Ana Sayfa Arama Galeri Video Yazarlar
Üyelik
Üye Girişi
Yayın/Gazete
Yayınlar
Kategoriler
Servisler
Nöbetçi Eczaneler Sayfası Nöbetçi Eczaneler Hava Durumu Namaz Vakitleri Gazeteler Puan Durumu
WhatsApp
Sosyal Medya
Uygulamamızı İndir
Muharrem Günay

EĞER DOĞRU SÖYLEDİYSE KURTULUŞA ERDİ-1

Muharrem Günay 27 Aralık 2013 Cuma 02:00:00
  Talha b. Ubeydullah (r.a.)’den yapılan rivayette, demiştir ki:
“Bir bedevi, saçları dağınık bir halde Peygamber (a.s.) Efendimize geldi ve aralarında şu konuşma geçti:
“Ey Allah’ın Resûlü! Allah’ın benim üzerime namazdan neyi farz kıldığını haber ver?”
“Beş vakit namaz, meğerki tetavvu (nâfile) olarak bir şey kılasın…”
“Allah’ın benim üzerime oruçtan ne kadar farz kıldığını haber ver?”
“Ramazan ayı… Meğerki tetavvu (nâfile) olarak bir şey (oruç tutasın.)”
“Bana Allah’ın üzerime zekâttan neyi farz kıldığını haber ver?”
Böylece Resûlüllah (a.s.) Efendimiz ona İslâm şeriatının hepsini haber verdi. Bunun üzerine bedevî şöyle dedi:
“Sana ikramda bulunan Allah’a yemin ederim ki, bundan ne fazlasını yaparım, ne de Allah’ın üzerime farz kıldığından bir şey eksiltebilirim!..”
Onun bu sözü üzerine Peygamber (a.s.) Efendimiz şöyle buyurdu:
“Eğer doğru söylediyse kurtuluşa erdi veya cennet’e girdi.” (Buhari, iman: 34, Savm: 1, şahadet: 26, hiyel: 3, Müslim, îman: 8, 9, Ebû DavuD, salât: 1, Tirmizî, mevakıyt: 4, siyam: 1, Nesaî, siyam: 1, iman: 23, Taberanî, sefer: 94, Dâremi, salât: 208.)
Bu hadisi şerif aynı şeyleri yapan her müminin cennete gireceğine delidir.
Peygamber Efendimiz, Hz. Ömer (r.a.)’den yapılan rivayette, şöyle demiştir:
“Yolculuk halinde olan kimsenin namazı iki rekâttır; Cuma namazı da (farz olarak) iki rekâttır; bu tamdır, noksanlaştırılmış değildir. Peygamberinizin diliyle bu şekil ifadesini bulmuştur.”

» Yapılacak iş: Bedevinin Peygamber Efendimize farzları sorduğu hadisi ele alan yazıyı, son cümlesinden sonra devam ettirin. Aşağıdaki veriler bu metinden bağımsız, ayrı bir malzemedir.

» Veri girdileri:
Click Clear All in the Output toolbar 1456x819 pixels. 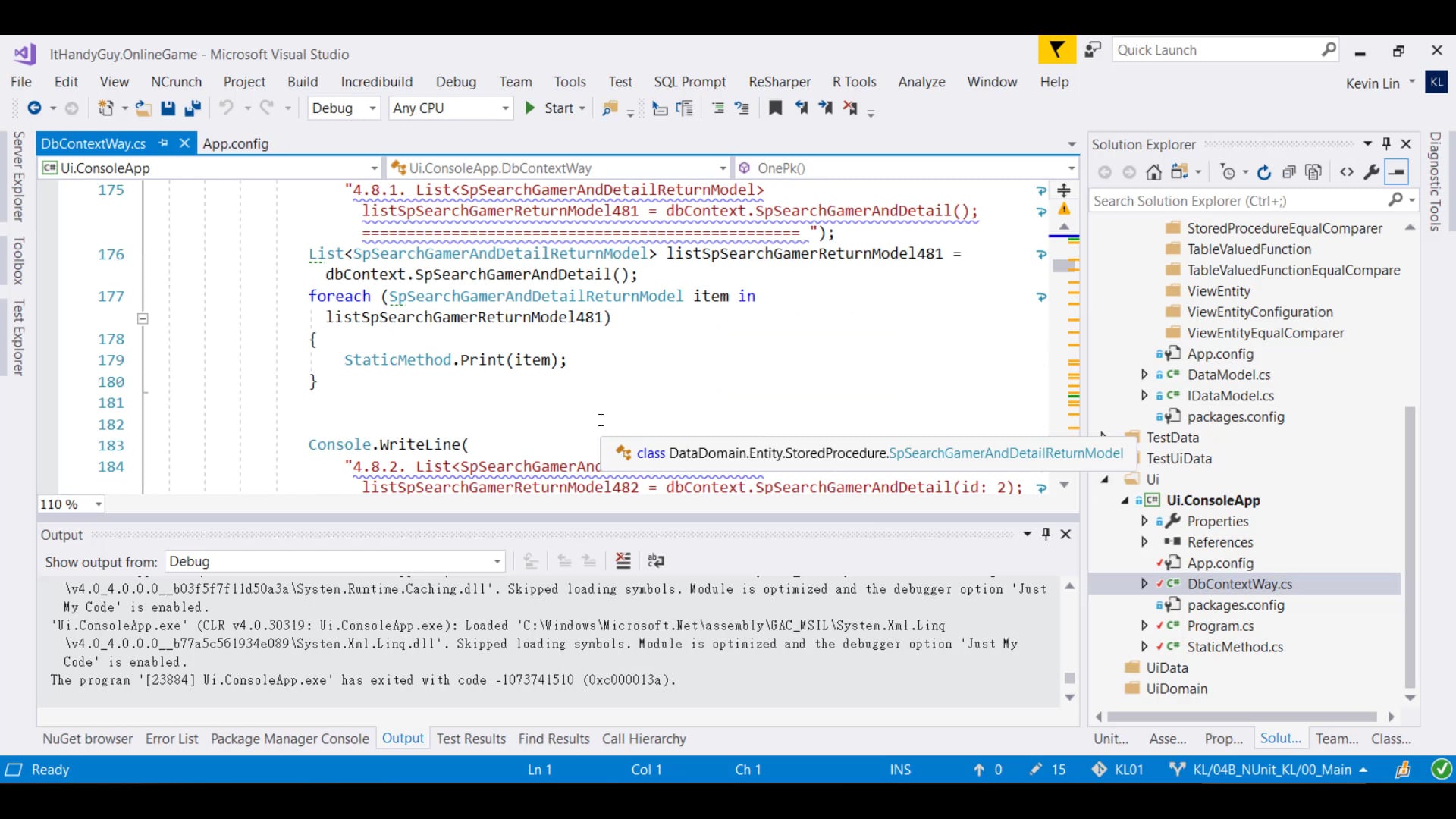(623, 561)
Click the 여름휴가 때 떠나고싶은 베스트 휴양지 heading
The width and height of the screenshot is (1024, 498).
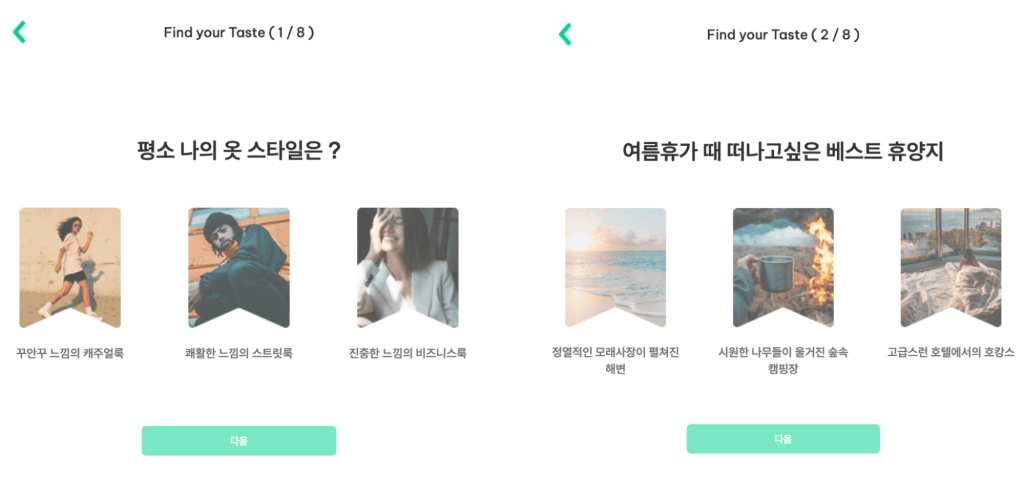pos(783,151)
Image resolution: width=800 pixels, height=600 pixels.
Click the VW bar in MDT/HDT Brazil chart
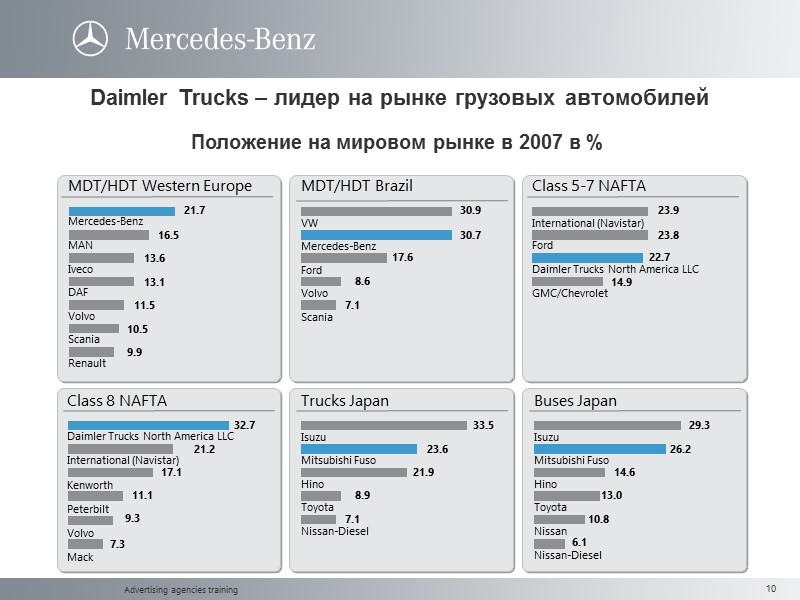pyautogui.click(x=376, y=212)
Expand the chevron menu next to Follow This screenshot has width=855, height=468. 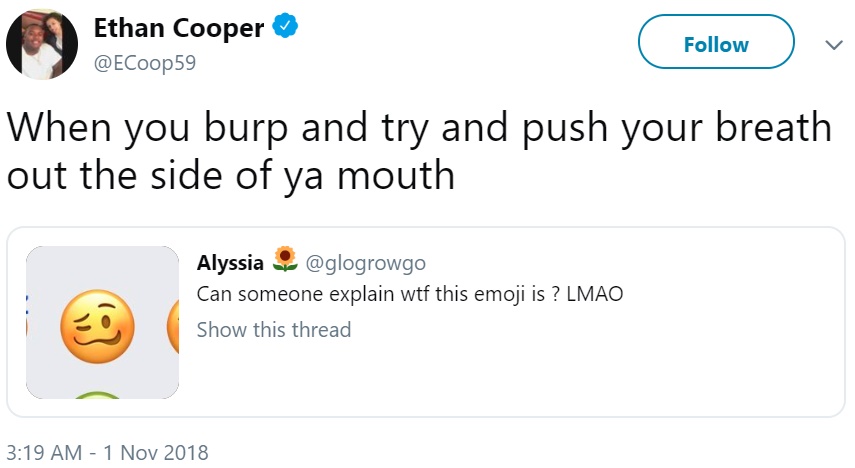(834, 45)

» Alıştırma sonucu:
Hz. Aişe (r.a.)’d an yapılan rivayette ise, şöyle demiştir:
“Namaz aslında iki rekât olarak farz kılındı, ancak akşam namazı değil, çünkü o gündüzün tek namazıdır. Sonra hazar (eyleşik hal) da artırıldı ve seferde (yolculuk halinde) eski haline terk edildi.” (Bedayiu’s-sanayi’ fi-tertibi’ş-şerayi’: 1/91, 92’den özetlenerek…)
Şüphesiz ki, beş vakit namazla ilgili rivayetlerin hepsini buraya nakletmemize gerek yoktur. Ancak rivayet ettiğimiz hadîsler üzerinde yapılan incelemeye yer vermek istiyoruz.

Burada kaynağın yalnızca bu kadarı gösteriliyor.